Paying Tipped Employees for Non-Tipped Activities
2 Min Read By Maribeth Meluch
The Department of Labor (DOL) has addressed the thorny issue of when to pay tipped employees for non-tipped activities. In its Opinion Letter, FLSA2018-27, the DOL changes its prior position and clarifies the language in 29 C.F.R. §531.56(e) regarding when an employer can take the tip credit for duties performed by tipped employees that are generally considered non-tipped activities.
Under the Fair Labor Standards Act (FLSA), all employers are generally required to pay non-exempt employees a minimum wage under the federal FLSA. There is an exception for tipped employees. A tipped employee is defined under the FLSA as any employee engaged in an occupation in which she or he customarily and regularly receives no less than $30 a month in tips. This exception allows employers to pay such employees a cash wage of no less than $2.13 an hour and take a “tip credit” toward the employer’s minimum wage obligation to make up the difference between the cash wage paid and the federal minimum wage. The tip credit may not exceed the amount of tips actually received.

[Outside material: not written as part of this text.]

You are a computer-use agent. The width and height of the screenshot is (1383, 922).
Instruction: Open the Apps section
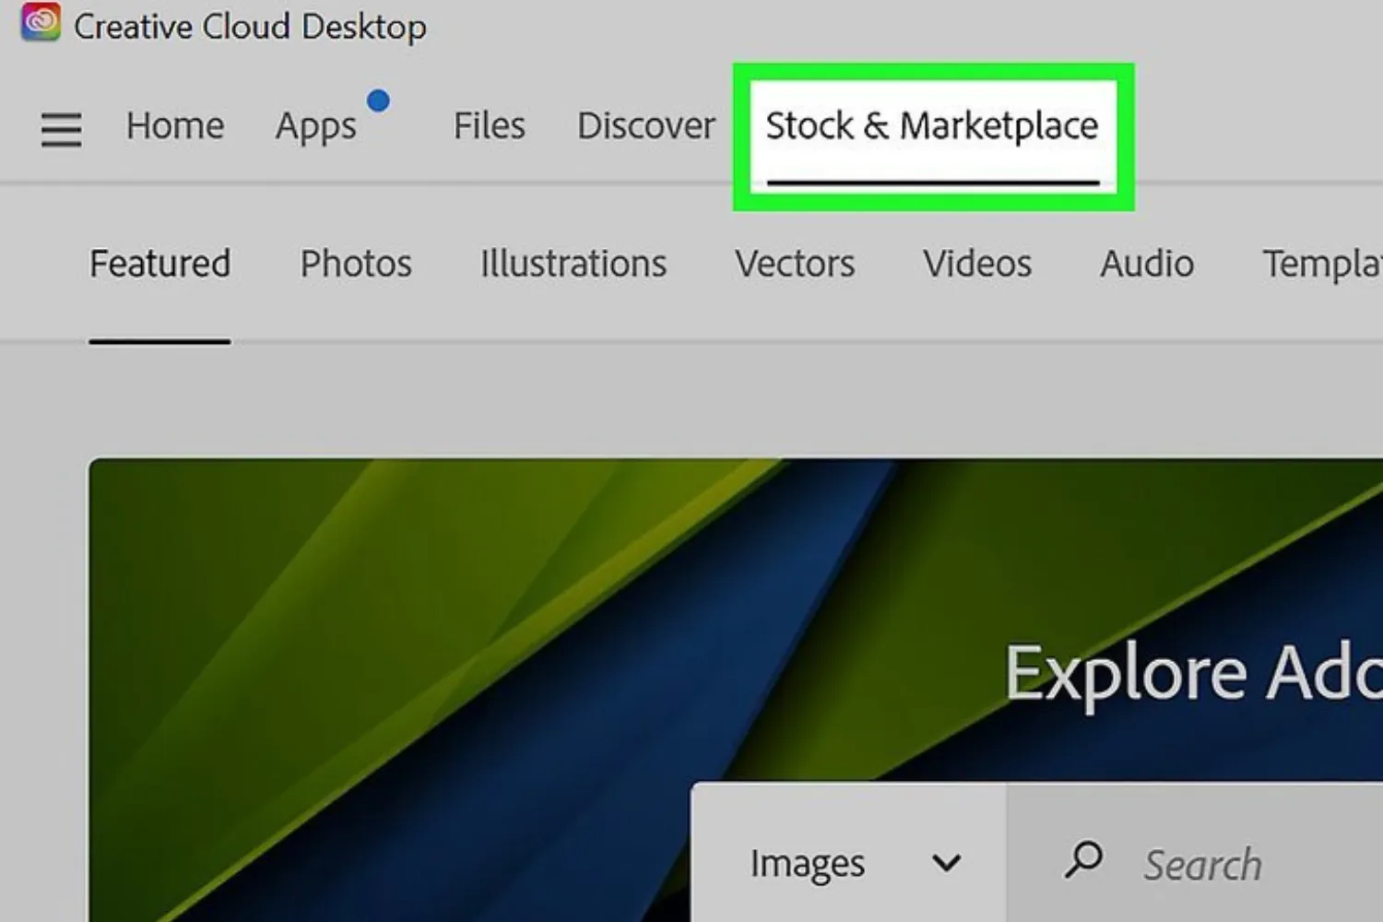tap(315, 125)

As is common in the hospitality industry such as restaurants and bars, many of these tipped employees also perform non-tipped services such as busing tables, table preparation, and bundling napkins and silverware. In its Opinion Letter, the DOL now espouses a new position regarding these dual tasked employees with respect to minimum wage obligations. The employer is now permitted to include these non-tipped activities performed by tipped employees within the tip credit so long as the duties are performed contemporaneously with the duties involving direct service to customers or for a reasonable time immediately before or after performing such direct service duties. The DOL further identifies what duties are subject to the tip credit as those listed in the Tasks section of the Details report in the Occupational Information Network (O*NET) or 29 CFR 531.56(e). These sources list those duties that are core or supplemental for the appropriate tip-producing occupation. Employers may not take a tip credit for time spent by an employee performing any duties not contained in these sources.
This change eases the burden under the DOL’s former position which only allowed a tipped wage for such side duties that made up less than 20 percent of the employee’s weekly hours. This eliminates that difficult and often imprecise calculation. Importantly, this new position only applies to minimum wage obligations under the federal FLSA. State laws may vary. This new rule also does not alter the employer’s obligation to make up the difference between an employee’s tips combined with his or her cash wage if the combined amount does not equal the minimum wage. And as always, employers are not permitted to keep an employee’s tips.